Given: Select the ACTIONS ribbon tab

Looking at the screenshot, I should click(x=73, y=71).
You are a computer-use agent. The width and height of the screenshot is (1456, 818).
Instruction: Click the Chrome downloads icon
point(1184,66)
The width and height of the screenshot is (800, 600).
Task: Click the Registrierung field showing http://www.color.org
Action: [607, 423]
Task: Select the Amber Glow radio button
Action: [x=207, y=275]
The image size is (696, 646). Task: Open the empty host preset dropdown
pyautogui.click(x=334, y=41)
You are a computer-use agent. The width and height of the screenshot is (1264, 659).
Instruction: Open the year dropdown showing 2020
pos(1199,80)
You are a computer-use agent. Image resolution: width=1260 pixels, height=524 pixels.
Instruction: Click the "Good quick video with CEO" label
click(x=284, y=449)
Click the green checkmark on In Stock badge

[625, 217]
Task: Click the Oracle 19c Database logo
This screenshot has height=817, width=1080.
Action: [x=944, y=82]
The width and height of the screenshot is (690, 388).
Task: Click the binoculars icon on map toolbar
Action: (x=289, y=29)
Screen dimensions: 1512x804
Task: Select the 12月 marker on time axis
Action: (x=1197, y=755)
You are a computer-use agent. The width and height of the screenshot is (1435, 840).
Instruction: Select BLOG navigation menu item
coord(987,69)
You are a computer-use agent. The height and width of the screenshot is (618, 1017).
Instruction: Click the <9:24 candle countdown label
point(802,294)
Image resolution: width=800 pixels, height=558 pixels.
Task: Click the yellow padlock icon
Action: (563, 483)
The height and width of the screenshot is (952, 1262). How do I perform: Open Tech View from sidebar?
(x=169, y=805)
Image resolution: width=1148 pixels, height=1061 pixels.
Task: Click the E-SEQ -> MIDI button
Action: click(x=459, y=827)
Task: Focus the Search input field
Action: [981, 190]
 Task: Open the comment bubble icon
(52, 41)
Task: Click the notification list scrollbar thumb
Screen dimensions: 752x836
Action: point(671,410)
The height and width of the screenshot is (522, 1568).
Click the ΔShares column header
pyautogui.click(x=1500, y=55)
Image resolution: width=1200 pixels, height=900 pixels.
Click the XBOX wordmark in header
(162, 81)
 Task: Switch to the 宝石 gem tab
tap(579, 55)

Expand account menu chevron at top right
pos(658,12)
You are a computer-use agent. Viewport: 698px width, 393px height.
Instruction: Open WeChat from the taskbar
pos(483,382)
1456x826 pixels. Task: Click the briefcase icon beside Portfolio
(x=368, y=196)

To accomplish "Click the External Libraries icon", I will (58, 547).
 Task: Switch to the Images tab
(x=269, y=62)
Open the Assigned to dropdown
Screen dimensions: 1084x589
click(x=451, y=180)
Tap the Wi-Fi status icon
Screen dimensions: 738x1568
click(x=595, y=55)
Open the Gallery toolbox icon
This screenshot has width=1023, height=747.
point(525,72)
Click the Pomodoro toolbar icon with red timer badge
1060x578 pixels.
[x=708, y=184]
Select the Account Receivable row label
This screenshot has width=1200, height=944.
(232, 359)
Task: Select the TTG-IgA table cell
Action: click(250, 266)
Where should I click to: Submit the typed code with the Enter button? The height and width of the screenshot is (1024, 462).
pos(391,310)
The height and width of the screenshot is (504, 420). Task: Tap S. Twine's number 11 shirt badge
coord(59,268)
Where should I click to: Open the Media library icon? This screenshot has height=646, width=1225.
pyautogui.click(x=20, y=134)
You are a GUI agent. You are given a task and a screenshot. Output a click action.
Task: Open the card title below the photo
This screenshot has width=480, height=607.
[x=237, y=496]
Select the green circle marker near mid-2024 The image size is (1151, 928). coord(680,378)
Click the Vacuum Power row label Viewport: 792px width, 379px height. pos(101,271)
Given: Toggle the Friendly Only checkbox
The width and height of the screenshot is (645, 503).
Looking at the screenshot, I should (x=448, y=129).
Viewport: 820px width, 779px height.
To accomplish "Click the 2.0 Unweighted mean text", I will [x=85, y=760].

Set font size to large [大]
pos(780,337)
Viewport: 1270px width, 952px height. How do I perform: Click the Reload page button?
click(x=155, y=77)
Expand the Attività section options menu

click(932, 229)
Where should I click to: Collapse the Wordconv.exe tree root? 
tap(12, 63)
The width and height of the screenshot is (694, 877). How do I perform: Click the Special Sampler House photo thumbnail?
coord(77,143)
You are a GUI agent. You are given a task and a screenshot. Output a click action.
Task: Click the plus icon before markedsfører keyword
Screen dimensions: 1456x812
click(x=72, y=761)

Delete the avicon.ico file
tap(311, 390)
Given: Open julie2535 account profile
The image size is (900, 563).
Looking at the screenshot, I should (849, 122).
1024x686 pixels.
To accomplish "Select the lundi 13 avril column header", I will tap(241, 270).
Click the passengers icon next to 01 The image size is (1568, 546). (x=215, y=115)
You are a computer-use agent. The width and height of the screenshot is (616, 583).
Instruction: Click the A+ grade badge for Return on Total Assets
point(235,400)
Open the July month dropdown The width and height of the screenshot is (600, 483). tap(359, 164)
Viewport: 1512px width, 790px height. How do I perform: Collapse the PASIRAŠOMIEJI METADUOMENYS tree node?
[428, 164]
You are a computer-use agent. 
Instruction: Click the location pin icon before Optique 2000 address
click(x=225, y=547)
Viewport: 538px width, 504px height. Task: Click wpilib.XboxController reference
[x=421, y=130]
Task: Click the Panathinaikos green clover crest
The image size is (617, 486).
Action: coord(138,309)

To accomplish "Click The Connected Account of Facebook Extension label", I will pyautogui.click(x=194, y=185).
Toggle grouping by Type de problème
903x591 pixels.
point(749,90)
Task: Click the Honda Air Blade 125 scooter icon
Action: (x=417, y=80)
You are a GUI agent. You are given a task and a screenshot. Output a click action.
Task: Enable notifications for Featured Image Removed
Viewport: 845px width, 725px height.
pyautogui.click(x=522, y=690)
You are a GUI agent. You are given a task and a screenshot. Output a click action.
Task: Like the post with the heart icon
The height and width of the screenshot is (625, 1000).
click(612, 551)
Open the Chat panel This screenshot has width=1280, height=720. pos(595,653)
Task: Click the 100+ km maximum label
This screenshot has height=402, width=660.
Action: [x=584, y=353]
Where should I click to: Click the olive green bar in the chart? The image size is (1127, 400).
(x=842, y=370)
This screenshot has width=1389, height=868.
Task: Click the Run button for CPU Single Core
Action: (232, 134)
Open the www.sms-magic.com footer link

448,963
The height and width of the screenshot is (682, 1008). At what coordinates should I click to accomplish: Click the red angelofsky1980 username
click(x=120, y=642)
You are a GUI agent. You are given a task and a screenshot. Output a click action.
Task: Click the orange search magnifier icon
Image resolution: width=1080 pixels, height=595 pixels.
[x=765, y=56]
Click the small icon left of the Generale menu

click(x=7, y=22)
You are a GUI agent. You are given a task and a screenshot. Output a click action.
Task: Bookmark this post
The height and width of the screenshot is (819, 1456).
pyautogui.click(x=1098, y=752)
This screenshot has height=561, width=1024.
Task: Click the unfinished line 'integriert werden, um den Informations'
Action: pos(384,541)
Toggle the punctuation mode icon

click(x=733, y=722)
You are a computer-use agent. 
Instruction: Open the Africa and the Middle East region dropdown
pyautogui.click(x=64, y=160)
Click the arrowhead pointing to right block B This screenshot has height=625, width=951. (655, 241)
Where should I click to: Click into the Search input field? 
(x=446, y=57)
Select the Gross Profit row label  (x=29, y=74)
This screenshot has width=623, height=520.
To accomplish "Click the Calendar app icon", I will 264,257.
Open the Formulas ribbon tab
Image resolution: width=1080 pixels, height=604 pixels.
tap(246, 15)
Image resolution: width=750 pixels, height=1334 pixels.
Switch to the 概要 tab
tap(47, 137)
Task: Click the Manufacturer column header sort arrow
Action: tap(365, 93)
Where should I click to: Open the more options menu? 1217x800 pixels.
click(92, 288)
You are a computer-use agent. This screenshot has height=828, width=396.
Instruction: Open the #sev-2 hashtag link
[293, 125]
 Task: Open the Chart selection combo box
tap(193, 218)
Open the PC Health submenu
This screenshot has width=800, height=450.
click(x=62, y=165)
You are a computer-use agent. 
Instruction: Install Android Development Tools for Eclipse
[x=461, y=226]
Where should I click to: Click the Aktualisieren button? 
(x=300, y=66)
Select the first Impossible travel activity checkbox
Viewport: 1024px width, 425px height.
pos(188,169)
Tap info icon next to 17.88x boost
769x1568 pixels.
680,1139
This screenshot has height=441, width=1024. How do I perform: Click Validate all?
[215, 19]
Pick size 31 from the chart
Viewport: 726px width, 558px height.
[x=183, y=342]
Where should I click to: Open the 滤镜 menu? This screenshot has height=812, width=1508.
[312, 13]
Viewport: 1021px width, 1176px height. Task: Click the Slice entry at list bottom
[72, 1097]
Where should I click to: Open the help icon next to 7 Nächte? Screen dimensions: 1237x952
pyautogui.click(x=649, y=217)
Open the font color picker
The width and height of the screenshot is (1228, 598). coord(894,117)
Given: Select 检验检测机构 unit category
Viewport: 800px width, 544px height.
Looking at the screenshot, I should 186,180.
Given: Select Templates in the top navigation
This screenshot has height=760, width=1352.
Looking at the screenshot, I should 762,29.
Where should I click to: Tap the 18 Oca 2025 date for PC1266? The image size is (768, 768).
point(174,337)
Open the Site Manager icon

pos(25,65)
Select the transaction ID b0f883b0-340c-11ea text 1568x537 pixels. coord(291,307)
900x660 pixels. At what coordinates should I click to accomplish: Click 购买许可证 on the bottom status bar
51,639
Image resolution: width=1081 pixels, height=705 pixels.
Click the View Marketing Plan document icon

_ _ _ _

- _What is needed_: Please give back, exactly as it stands above, the stretch from the line with "Click the passengers" through the line with "Task: Click the Panathinaikos", and no line outside it.

- _Task output_:
Click the passengers icon next to 01 The image size is (1568, 546). (x=215, y=115)
You are a computer-use agent. The width and height of the screenshot is (616, 583).
Instruction: Click the A+ grade badge for Return on Total Assets
point(235,400)
Open the July month dropdown The width and height of the screenshot is (600, 483). tap(359, 164)
Viewport: 1512px width, 790px height. How do I perform: Collapse the PASIRAŠOMIEJI METADUOMENYS tree node?
[428, 164]
You are a computer-use agent. 
Instruction: Click the location pin icon before Optique 2000 address
click(x=225, y=547)
Viewport: 538px width, 504px height. Task: Click wpilib.XboxController reference
[x=421, y=130]
Task: Click the Panathinaikos green clover crest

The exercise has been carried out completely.